Disto anni luce da queste destre come dalle sinistre e da ogni altra collocazione politica. E non riesco a ravvisare una graduazione tra le sponde. Anarchico, cioè fuori da quegli schemi. Conoscendo me, le mie idee, la mia provenienza, qualcuno corregge in anarchico conservatore o anarchico di destra; se riferito ai principi, per quel che valgono ancora (quasi niente su strada), potrei starci. Ma il sostantivo è anarchia, almeno relativamente agli scenari pubblici e politici (non andiamo oltre). Anarchico impolitico, indipendente.

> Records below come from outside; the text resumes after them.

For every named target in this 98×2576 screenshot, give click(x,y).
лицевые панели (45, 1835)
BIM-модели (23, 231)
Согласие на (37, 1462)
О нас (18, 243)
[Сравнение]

Non sono in pochi a condividere questa visione e questa delusione, c’è uno spirito anarchico trasversale assai diffuso, anche se molti non vogliono ammettere di definirsi anarchici avendo davanti agli occhi gli anarco-insurrezionalisti o i black-block, che ripugnano anche a me. Alla fine alcuni si lasciano prendere dal falso e facile meccanismo delle appartenenze e delle avversioni. Dopo aver vanamente provato a ragionare con la logica realista del male minore, meglio questi che quelli, o questi fanno poco e male ma se arrivano quelli è peggio, mi sono accorto che non è così, la politica è così impotente, priva di motivazioni e di capaci interpreti che non riesce a migliorare e nemmeno a peggiorare le cose, al più lascia che si deteriorino per decorso spontaneo e involuzione naturale.
Mi riconosco appieno nella congregazione degli apoti, di coloro che non le bevono, che il disincantato Giuseppe Prezzolini contrappose nel 1922 all’idealista Piero Gobetti ma anche al nascente fascismo. Prefigurava un movimento asociale e apolitico di individualisti impenitenti, una congrega destinata all’autoscioglimento per non cadere negli stessi vizi degli altri movimenti.
Per me che sono un fautore della comunità è l’ammissione di una sconfitta o lo spostamento dello spirito comunitario in ambiti non elettivi e politici, bensì affettivi, naturali e prepolitici (la famiglia, il paese, gli amici, le comunità tradizionali o religiose). Ma così è, non posso fare altrimenti: se volete, è anche una rivolta contro la politica.